38

Since last week, I'm receiving the following message for almost every page that I open in Firefox:

libavcodev may be vulnerable or is not supported, and should be updated for play video

Apparently, this is just a warning, 'cause I can play videos normally.

I tried

sudo apt-get install libavcodec

but this package does not exists.

I also did apt-get update and apt-get upgrade, but the message persists.

Finally, when I use apt-get autoremove, it does not return any package.

I googled for the message, but not found anything similar.

What should I do to eliminate this message? Should I stay alert for anything?

Some info:

  • Ubuntu 14.04
  • Firefox Developer Edition 51.0a2
James
  • 681

5 Answers5

37

There are a security issue described here:

Description

The ff_dwt_decode function in libavcodec/jpeg2000dwt.c in FFmpeg before 2.8.4 does not validate the number of decomposition levels before proceeding with Discrete Wavelet Transform decoding, which allows remote attackers to cause a denial of service (out-of-bounds array access) or possibly have unspecified other impact via crafted JPEG 2000 data.

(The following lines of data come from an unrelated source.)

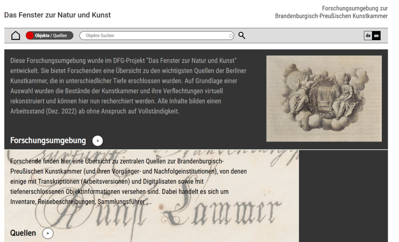Switch search mode to 'Quellen'
Image resolution: width=399 pixels, height=242 pixels.
(x=60, y=35)
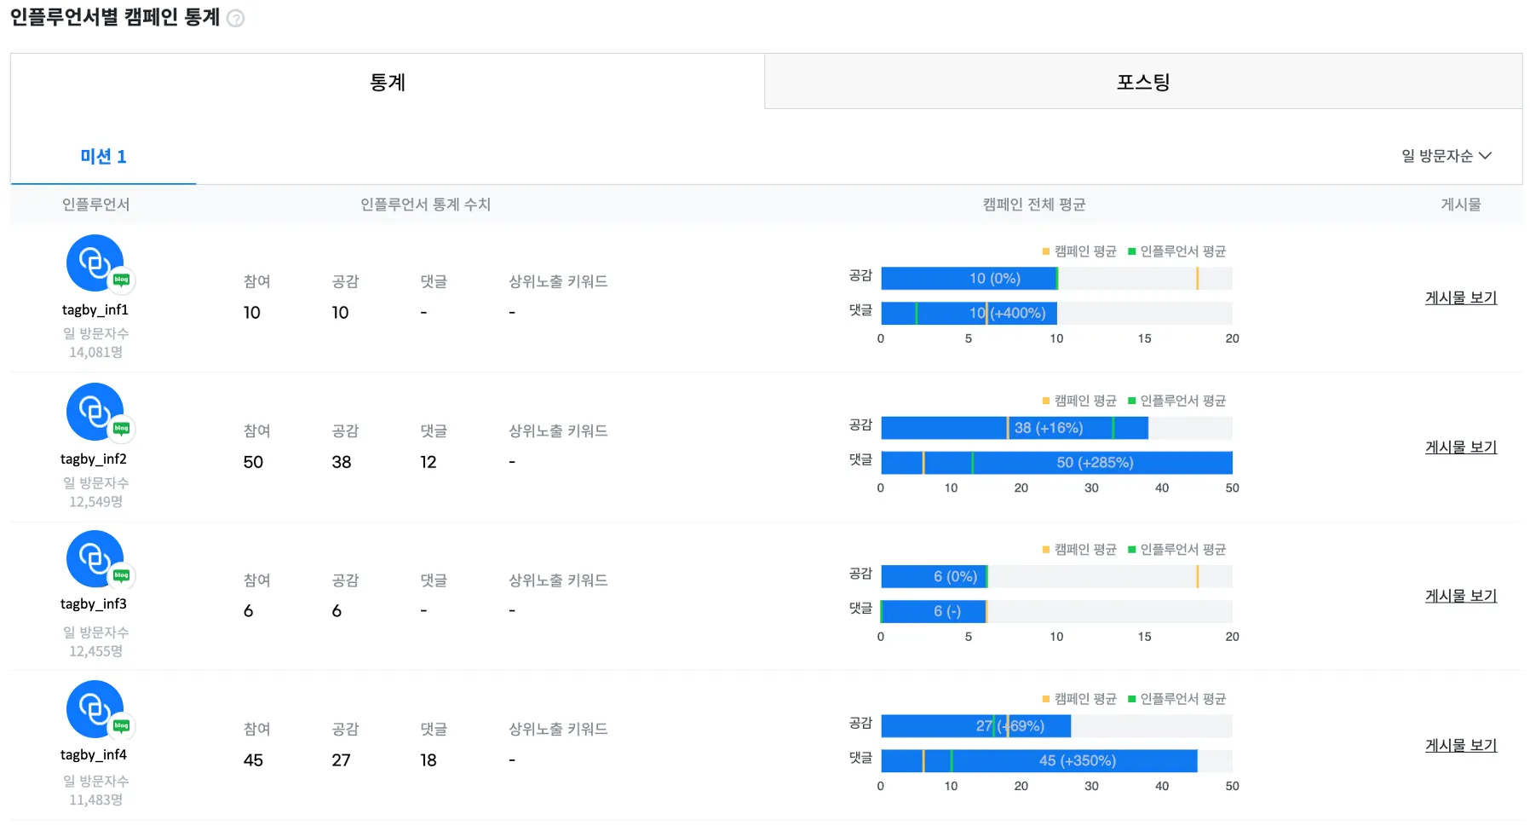This screenshot has height=837, width=1530.
Task: View posts via 게시물 보기 for tagby_inf3
Action: [1460, 596]
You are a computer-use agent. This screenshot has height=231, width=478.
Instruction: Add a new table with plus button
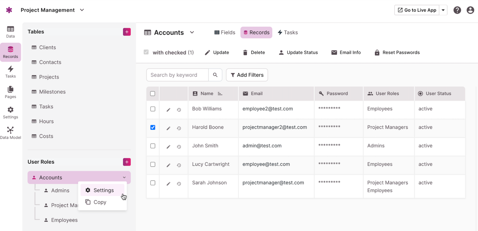click(127, 32)
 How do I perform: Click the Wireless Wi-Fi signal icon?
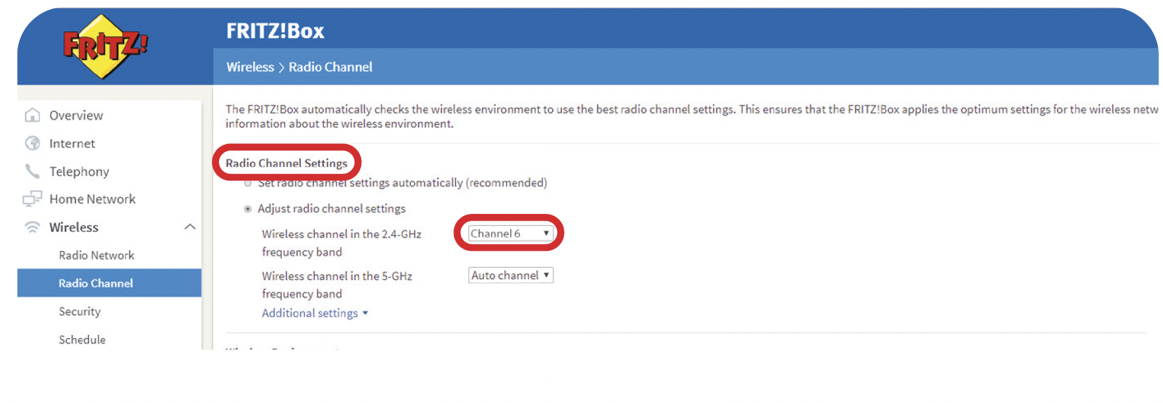point(32,227)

the libav can be installed through:

sudo apt-get install libav-tools

The libav's version used by ubuntu 14.04 is 9.x and can be upgraded to 11.x as follow :

sudo add-apt-repository ppa:heyarje/libav-11
sudo apt-get update
sudo apt-get install libav-tools

Run:

sudo apt-get update && sudo apt-get upgrade
sudo apt-get dist-upgrade 

to upgrade packages.

GAD3R
  • 3,900
16

In case you can not upgrade your libav, you can force firefox to use the old version by changing this setting (-> about:config) :

media.libavcodec.allow-obsolete

The defaults setting is false , but you can change it to true .

GAD3R
  • 3,900
ReneF.
  • 161
  • 2
7

GAD3R answer works if you are okay installing another repo, and ReneF's if you are okay with the security vulnerability.

If, like me, you don't care if some videos don't play, and you just want that damn message to disappear - without disabling libavcodec (because manually disabling means I'd have to manually re-enable once a fix comes out) - then you should go to about:config, and look for:

media.decoder-doctor.notifications-allowed

In the value field, you may see a comma-separated list of values; the one you want to remove is MediaUnsupportedLibavcodec. For example, my setting was:

MediaWMFNeeded,MediaWidevineNoWMFNoSilverlight,MediaUnsupportedLibavcodec

And I changed it to:

MediaWMFNeeded,MediaWidevineNoWMFNoSilverlight

Viola! No more annoying notification, and the videos which require the codec won't work. However, there's no security issue and but once the official repo pushes a fix, the videos will start working again without any further effort on your part.

cegfault
  • 171
2

libavcodec has been updated in Ubuntu 14.04.

An update to libav-tools, libavcodec-extra and libavcodec-extra-54 in Ubuntu 14.04 has fixed this problem. The libavcodec may be vulnerable or is not supported, and should be updated to play video notification no longer appears after updating the system with the Software Updater.

karel
  • 13,706
-1

People are making this harder than it needs to be - and in some cases may not work at all (my case), or be acceptable to continue on with an actual security risk (changing things around in firefox)

Simply go into software center, wait for it to load, type 'restricted' into the search feature, and install the restricted extras package for your particular distro.

Done. Even if you enabled restricted extras in updates, that apparently doesn't apply to video codecs for some reason. This solved my problem even after getting a 'codecs could not be installed due to broken retained packages' - or some such approximation notification.